По английскому праву, все преступления против чести распа­даются на две категории: на устное шельмование (slander)[18] и пись­менное шельмование (libel). Потерпевший от письменного шель­мования, или ляйбля, может добиваться наказания виновного в гражданском порядке, в уголовном, в следственном и одновре­менно может возбудить уголовное обвинение и гражданский иск. По замечанию Оджерса, самому жалобщику предоставлено на выбор, отыскивать ли покрытие убытков от клеветы или домо­гаться наказания клеветника. Но в настоящее время (акт 1888 г.) большинство дел о ляйбле направляется в гражданском порядке. Они подлежат исключительно компетенции Высшего Суда с при­сяжными и лишь с согласия сторон или по распоряжению Высше­го Суда допускается перенесение дела в Гражданский Суд граф­ства. Участие присяжных в делах этого рода чисто факультативное: если ни одна из заинтересованных сторон не просит о назначении присяжных, то дело разбирается единолично судьей. Гражданская ответственность за шельмование падает на всех лиц, причастных к напечатанию и распространению инкриминируемой статьи, на­чиная от издателя газеты и кончая разносчиком ее. При этом вла­делец газеты признается ответственным даже за ошибку корректора.

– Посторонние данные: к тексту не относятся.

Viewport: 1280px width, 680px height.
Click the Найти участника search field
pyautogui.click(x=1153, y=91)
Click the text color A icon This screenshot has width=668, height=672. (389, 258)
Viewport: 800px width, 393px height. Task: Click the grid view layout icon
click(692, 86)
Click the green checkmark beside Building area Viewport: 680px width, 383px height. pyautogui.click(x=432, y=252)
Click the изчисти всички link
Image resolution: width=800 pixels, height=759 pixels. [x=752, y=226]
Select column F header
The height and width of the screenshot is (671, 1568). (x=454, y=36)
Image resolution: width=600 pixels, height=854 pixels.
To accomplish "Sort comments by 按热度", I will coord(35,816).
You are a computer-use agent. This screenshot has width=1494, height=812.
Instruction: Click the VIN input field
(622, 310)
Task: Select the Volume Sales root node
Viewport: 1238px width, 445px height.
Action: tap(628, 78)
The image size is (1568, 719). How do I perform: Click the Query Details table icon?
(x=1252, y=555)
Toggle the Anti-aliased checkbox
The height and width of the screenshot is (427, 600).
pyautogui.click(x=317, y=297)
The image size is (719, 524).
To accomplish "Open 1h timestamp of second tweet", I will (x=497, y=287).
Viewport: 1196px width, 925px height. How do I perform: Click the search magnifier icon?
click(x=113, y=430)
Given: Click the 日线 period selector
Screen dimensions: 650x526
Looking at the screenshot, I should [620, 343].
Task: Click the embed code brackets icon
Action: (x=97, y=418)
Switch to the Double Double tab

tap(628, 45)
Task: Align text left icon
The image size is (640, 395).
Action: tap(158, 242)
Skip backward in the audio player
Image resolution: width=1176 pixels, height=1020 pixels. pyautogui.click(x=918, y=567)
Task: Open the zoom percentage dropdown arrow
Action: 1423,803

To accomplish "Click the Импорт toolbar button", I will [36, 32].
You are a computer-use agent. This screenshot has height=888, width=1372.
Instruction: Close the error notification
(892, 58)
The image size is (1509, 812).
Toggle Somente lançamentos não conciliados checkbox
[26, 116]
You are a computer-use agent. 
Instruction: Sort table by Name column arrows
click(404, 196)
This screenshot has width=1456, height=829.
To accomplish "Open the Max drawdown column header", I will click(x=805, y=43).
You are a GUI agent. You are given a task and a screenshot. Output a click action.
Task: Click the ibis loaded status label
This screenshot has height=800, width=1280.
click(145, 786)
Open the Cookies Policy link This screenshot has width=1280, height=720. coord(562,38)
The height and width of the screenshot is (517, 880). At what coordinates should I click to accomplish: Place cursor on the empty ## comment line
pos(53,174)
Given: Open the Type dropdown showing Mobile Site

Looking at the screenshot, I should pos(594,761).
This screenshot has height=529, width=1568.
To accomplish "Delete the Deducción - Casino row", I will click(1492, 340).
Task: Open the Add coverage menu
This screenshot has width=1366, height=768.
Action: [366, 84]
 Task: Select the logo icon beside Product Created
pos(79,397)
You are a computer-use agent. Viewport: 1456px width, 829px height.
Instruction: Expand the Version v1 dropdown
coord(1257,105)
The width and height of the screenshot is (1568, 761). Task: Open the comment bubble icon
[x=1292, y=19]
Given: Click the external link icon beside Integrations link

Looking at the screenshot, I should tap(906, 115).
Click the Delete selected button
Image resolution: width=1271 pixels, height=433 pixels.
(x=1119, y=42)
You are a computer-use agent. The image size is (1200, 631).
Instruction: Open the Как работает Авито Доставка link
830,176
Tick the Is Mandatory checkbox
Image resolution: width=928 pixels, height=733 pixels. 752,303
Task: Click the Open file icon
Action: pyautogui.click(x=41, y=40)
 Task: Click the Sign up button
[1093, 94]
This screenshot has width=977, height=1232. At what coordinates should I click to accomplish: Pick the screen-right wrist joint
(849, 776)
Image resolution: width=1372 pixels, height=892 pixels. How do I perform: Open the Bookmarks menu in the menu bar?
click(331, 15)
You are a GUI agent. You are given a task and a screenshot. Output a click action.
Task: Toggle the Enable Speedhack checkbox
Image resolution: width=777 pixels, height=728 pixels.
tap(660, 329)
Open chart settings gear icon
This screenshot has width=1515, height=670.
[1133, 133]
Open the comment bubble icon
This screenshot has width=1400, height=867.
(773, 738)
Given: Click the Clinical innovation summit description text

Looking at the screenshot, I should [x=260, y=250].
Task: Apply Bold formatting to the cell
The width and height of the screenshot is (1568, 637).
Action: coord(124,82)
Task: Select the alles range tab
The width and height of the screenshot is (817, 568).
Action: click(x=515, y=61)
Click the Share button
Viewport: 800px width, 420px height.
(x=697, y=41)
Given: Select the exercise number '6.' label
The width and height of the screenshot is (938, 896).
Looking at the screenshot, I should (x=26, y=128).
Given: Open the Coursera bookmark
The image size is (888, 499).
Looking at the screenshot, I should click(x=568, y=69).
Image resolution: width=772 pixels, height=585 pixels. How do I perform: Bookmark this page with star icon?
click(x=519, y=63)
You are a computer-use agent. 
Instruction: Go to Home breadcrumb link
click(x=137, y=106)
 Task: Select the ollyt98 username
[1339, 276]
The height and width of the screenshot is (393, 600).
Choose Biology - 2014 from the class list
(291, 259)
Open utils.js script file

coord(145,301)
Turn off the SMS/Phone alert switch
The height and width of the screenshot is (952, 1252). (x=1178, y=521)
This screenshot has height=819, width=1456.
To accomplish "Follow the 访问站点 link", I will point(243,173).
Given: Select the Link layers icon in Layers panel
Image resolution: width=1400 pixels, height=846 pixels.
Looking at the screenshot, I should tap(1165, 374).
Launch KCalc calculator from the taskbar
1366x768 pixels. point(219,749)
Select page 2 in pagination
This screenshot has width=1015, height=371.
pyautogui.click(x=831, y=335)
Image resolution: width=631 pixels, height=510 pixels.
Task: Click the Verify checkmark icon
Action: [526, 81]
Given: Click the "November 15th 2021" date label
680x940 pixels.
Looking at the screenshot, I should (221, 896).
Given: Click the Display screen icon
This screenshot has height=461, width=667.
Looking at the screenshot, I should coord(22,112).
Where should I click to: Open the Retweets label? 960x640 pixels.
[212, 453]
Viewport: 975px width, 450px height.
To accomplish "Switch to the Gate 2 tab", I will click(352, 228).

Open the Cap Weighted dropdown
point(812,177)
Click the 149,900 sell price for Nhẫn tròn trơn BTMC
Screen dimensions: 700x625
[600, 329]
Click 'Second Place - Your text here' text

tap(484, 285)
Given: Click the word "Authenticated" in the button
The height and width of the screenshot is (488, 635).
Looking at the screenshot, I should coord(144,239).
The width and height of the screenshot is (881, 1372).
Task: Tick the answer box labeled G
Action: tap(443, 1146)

Основным принципом английского права считается возмож­ность оглашения всего объективно правильного. Если же кто-либо опубликовывает сведения, порочащие кого-либо, то безусловная безответственность имеет место, когда опорочение произошло во время парламентской речи, в речах судьи, адвоката и свидетелей по делу, в сообщениях военных и морских властей и высших пра­вительственных чиновников по делам их ведомств. При наличнос­ти добросовестности, беспристрастия и сдержанности, а также при отсутствии умышленного преувеличения допускается еще неко­торая неточность сведений, сообщаемых частными лицами при обсуждении вопросов общественной важности и мероприятий пра­вительства; при аттестации прислуги и арендаторов; при конфи­денциальных сообщениях между супругами, адвокатами, клиента­ми, врачами и т.д.; при обмене сведениями между кредиторами одного должника, учителей одной школы, служащих в одном уч­реждении и т.д. По общему правилу, тяжесть доказательства истинности опубликованного падает на обвиняемого. Жалобщик же обязан доказать наличность умысла со стороны клеветника. Налич­ность общественного интереса в опубликованном материале оп­ределяется исключительно судьей, а размер убытков — присяжны­ми. Убытки назначаются по действительному подсчету, если, по об­стоятельствам дела, таковой подсчет возможен; исключительно с целью формального удовлетворения истца, по нравственным сооб­ражениям не заслуживающего судебной защиты, при этом назна­чаемое вознаграждение определяется в одну копейку[19]; наконец, иногда к убыткам в скрытом виде присоединяется штрафная сумма.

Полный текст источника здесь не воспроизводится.